■ **Kurze Aufgabe**: Tippe aus dem folgenden Text über die WDR-Reihe „Geheimnisvolle Orte“ den Abschnitt zwischen „All das ist“ und „von früher erzählen.“ wortgetreu ab, beide Stellen eingeschlossen.

WDR – Staffel 2: 2015, Folge 1–7

auch als "Geheimnis"
Staffel 2 (2015) von „Geheimnisvolle Orte“ startete am 23.01.2015 im WDR.
  • Staffel 2, Folge 1 (45 Min.)
    In einer neuen Staffel der erfolgreichen Reihe über Orte mit Geheimnis haben sich WDR-Autoren wieder auf Spurensuche in NRW begeben – sie haben geheimnisvolle Orte besucht, an denen Geschichte geschrieben wurde. Sie haben Archive durchforstet und Zeitzeugen befragt und sind dabei auf spektakuläre historische Aufnahmen gestoßen und auf Geschichten, die so noch nie erzählt wurden. Ein technisches und architektonisches Wunderwerk, eine Kathedrale der Industriekultur, die „schönste Zeche der Welt“ – und darunter ein unterirdisches Netzwerk von nicht weniger als 120 Kilometern Länge, ein Labyrinth, gewaltig groß bis in eine Tiefe von 1200 Metern.
    All das ist die Zeche Zollverein. Die UNESCO entschied im Jahr 2001, das gesamte 14 Quadratkilometer große Areal im Norden von Essen, die Zeche zusammen mit der riesigen Kokerei, zum „Welterbe der Menschheit“ zu erklären. Seither ist Zollverein zum Wahrzeichen des neuen Ruhrgebiets geworden, im Kulturhauptstadtjahr Ruhr.2010 war die Zeche Ankerpunkt und beliebter Publikumsmagnet. Jedes Jahr kommen 1,5 Millionen Menschen aus aller Welt zu Besuch, nutzen Zollverein als spektakulären Freizeitort, gehen auf Entdeckungsreise zu den Orten, die von früher erzählen.
    Bis zur Schließung der Zeche im Dezember 1986 war Zollverein eine „verbotene Stadt“. Hinein kamen nur die Bergleute, für Normalsterbliche war der Zutritt strengstens verboten. „Zollverein ist ein Ort, der von außen gesehen immer nur brodelte, krachte und dampfte. Und dieser Ort ist geöffnet worden und wird deshalb so begierig von den Menschen aufgesogen“, erklärt Heinrich Theodor Grütter, der Direktor des Ruhrmuseums, die Anziehungskraft von Zollverein.

■ **Material**:
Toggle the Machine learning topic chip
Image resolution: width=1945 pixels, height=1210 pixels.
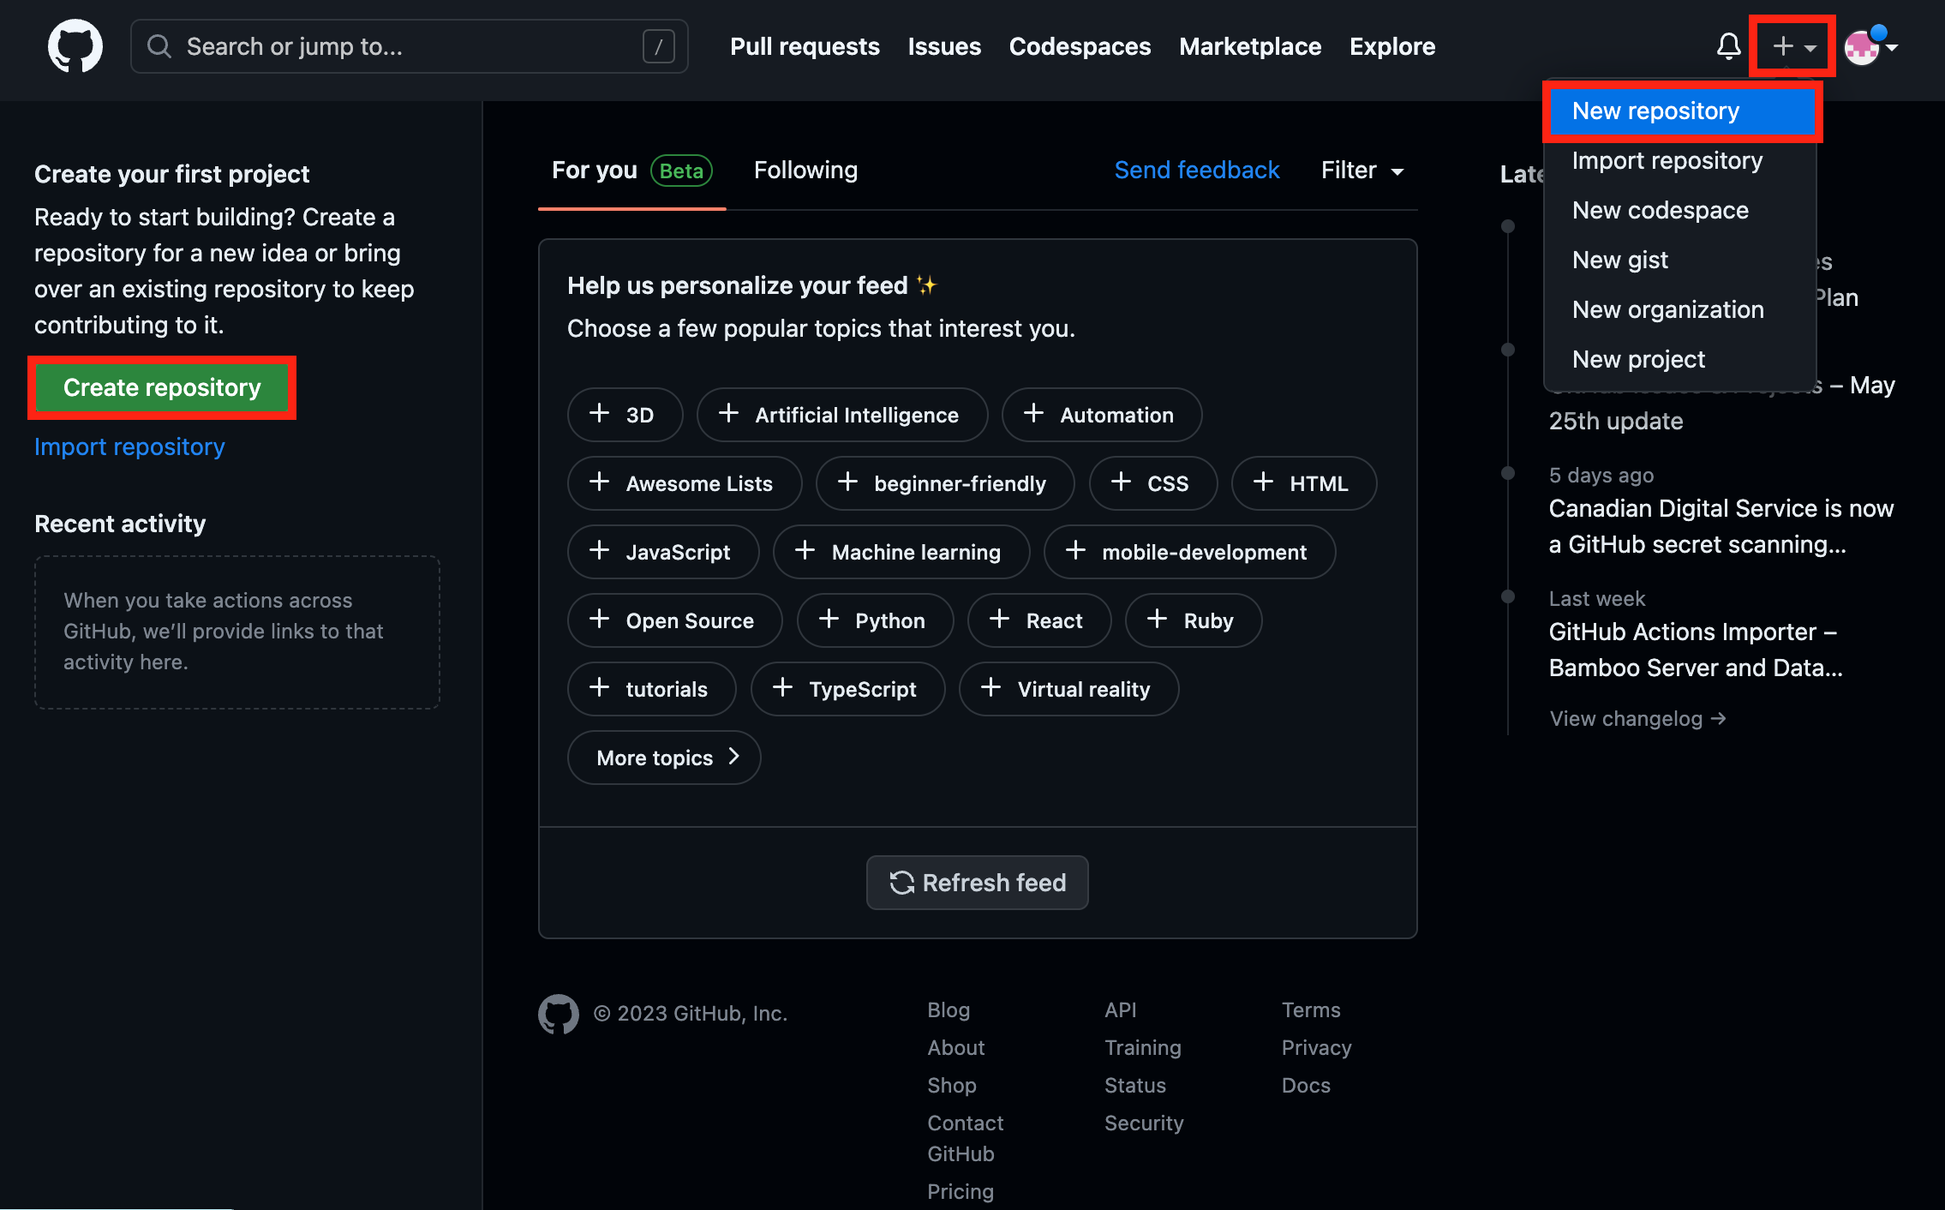(x=901, y=552)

■ **Ausgearbeitete Lösung**:
All das ist die Zeche Zollverein. Die UNESCO entschied im Jahr 2001, das gesamte 14 Quadratkilometer große Areal im Norden von Essen, die Zeche zusammen mit der riesigen Kokerei, zum „Welterbe der Menschheit“ zu erklären. Seither ist Zollverein zum Wahrzeichen des neuen Ruhrgebiets geworden, im Kulturhauptstadtjahr Ruhr.2010 war die Zeche Ankerpunkt und beliebter Publikumsmagnet. Jedes Jahr kommen 1,5 Millionen Menschen aus aller Welt zu Besuch, nutzen Zollverein als spektakulären Freizeitort, gehen auf Entdeckungsreise zu den Orten, die von früher erzählen.